RECORDS SUPPLIED section start

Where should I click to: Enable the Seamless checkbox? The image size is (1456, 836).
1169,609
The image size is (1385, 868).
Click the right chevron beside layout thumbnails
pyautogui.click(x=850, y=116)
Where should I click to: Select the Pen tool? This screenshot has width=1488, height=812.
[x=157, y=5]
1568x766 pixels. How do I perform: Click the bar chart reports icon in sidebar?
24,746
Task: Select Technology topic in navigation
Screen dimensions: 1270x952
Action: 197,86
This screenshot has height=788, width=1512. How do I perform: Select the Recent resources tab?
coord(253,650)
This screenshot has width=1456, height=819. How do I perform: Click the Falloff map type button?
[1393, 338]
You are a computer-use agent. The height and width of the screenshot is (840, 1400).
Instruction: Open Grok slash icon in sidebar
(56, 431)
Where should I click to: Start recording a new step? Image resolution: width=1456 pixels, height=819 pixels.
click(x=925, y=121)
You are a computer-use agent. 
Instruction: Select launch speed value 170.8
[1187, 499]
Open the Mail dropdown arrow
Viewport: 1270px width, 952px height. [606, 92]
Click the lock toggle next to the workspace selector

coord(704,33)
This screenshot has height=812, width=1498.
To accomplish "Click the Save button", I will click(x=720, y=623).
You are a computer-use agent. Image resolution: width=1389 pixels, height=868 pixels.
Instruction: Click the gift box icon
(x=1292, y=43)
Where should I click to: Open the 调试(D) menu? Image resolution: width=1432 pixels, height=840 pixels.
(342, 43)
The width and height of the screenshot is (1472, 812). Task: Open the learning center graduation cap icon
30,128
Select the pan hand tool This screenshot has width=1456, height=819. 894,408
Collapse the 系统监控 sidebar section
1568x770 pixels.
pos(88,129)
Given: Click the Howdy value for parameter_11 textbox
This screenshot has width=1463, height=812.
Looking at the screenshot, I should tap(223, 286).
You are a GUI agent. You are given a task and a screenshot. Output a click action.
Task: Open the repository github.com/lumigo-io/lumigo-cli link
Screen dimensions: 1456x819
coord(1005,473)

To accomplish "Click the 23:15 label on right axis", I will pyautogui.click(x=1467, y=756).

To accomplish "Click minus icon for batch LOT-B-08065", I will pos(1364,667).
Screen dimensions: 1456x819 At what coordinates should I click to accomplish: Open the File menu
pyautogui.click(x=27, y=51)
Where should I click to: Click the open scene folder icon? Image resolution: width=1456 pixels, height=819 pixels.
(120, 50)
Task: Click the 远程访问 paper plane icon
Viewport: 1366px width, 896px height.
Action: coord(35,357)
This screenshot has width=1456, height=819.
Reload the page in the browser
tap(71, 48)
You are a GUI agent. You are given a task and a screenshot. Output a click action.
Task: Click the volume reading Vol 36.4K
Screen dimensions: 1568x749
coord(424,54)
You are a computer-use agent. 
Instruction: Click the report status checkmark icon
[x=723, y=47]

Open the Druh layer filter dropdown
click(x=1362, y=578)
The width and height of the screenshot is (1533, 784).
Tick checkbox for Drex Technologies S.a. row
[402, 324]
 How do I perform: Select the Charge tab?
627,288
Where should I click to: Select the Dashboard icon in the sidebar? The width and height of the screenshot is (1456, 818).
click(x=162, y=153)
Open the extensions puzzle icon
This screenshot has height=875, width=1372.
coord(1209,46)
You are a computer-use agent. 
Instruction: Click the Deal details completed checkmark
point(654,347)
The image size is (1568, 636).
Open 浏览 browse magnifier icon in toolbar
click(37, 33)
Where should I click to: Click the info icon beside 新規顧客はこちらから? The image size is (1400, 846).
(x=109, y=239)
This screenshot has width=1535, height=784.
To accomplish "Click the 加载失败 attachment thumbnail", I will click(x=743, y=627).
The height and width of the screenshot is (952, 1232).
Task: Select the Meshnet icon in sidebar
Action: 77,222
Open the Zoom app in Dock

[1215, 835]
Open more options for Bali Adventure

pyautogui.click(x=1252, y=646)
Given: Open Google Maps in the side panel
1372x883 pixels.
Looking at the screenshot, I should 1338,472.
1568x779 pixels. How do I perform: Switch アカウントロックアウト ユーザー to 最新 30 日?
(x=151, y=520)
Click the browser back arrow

RECORDS SUPPLIED section end

> **EXERCISE OBJECTIVE**: What you write must match the records above exactly, line for line.

> **YOUR SOLUTION**:
Where should I click to: Enable the Seamless checkbox? The image size is (1456, 836).
1169,609
The image size is (1385, 868).
Click the right chevron beside layout thumbnails
pyautogui.click(x=850, y=116)
Where should I click to: Select the Pen tool? This screenshot has width=1488, height=812.
[x=157, y=5]
1568x766 pixels. How do I perform: Click the bar chart reports icon in sidebar?
24,746
Task: Select Technology topic in navigation
Screen dimensions: 1270x952
Action: 197,86
This screenshot has height=788, width=1512. How do I perform: Select the Recent resources tab?
coord(253,650)
This screenshot has width=1456, height=819. How do I perform: Click the Falloff map type button?
[1393, 338]
You are a computer-use agent. The height and width of the screenshot is (840, 1400).
Instruction: Open Grok slash icon in sidebar
(56, 431)
Where should I click to: Start recording a new step? Image resolution: width=1456 pixels, height=819 pixels.
click(x=925, y=121)
You are a computer-use agent. 
Instruction: Select launch speed value 170.8
[1187, 499]
Open the Mail dropdown arrow
Viewport: 1270px width, 952px height. [606, 92]
Click the lock toggle next to the workspace selector

coord(704,33)
This screenshot has height=812, width=1498.
To accomplish "Click the Save button", I will click(x=720, y=623).
You are a computer-use agent. Image resolution: width=1389 pixels, height=868 pixels.
Instruction: Click the gift box icon
(x=1292, y=43)
Where should I click to: Open the 调试(D) menu? Image resolution: width=1432 pixels, height=840 pixels.
(342, 43)
The width and height of the screenshot is (1472, 812). Task: Open the learning center graduation cap icon
30,128
Select the pan hand tool This screenshot has width=1456, height=819. 894,408
Collapse the 系统监控 sidebar section
1568x770 pixels.
pos(88,129)
Given: Click the Howdy value for parameter_11 textbox
This screenshot has width=1463, height=812.
Looking at the screenshot, I should tap(223, 286).
You are a GUI agent. You are given a task and a screenshot. Output a click action.
Task: Open the repository github.com/lumigo-io/lumigo-cli link
Screen dimensions: 1456x819
coord(1005,473)

To accomplish "Click the 23:15 label on right axis", I will pyautogui.click(x=1467, y=756).

To accomplish "Click minus icon for batch LOT-B-08065", I will pos(1364,667).
Screen dimensions: 1456x819 At what coordinates should I click to accomplish: Open the File menu
pyautogui.click(x=27, y=51)
Where should I click to: Click the open scene folder icon? Image resolution: width=1456 pixels, height=819 pixels.
(120, 50)
Task: Click the 远程访问 paper plane icon
Viewport: 1366px width, 896px height.
Action: coord(35,357)
This screenshot has width=1456, height=819.
Reload the page in the browser
tap(71, 48)
You are a GUI agent. You are given a task and a screenshot. Output a click action.
Task: Click the volume reading Vol 36.4K
Screen dimensions: 1568x749
coord(424,54)
You are a computer-use agent. 
Instruction: Click the report status checkmark icon
[x=723, y=47]

Open the Druh layer filter dropdown
click(x=1362, y=578)
The width and height of the screenshot is (1533, 784).
Tick checkbox for Drex Technologies S.a. row
[402, 324]
 How do I perform: Select the Charge tab?
627,288
Where should I click to: Select the Dashboard icon in the sidebar? The width and height of the screenshot is (1456, 818).
click(x=162, y=153)
Open the extensions puzzle icon
This screenshot has height=875, width=1372.
coord(1209,46)
You are a computer-use agent. 
Instruction: Click the Deal details completed checkmark
point(654,347)
The image size is (1568, 636).
Open 浏览 browse magnifier icon in toolbar
click(37, 33)
Where should I click to: Click the info icon beside 新規顧客はこちらから? The image size is (1400, 846).
(x=109, y=239)
This screenshot has width=1535, height=784.
To accomplish "Click the 加载失败 attachment thumbnail", I will click(x=743, y=627).
The height and width of the screenshot is (952, 1232).
Task: Select the Meshnet icon in sidebar
Action: 77,222
Open the Zoom app in Dock

[1215, 835]
Open more options for Bali Adventure

pyautogui.click(x=1252, y=646)
Given: Open Google Maps in the side panel
1372x883 pixels.
Looking at the screenshot, I should 1338,472.
1568x779 pixels. How do I perform: Switch アカウントロックアウト ユーザー to 最新 30 日?
(x=151, y=520)
Click the browser back arrow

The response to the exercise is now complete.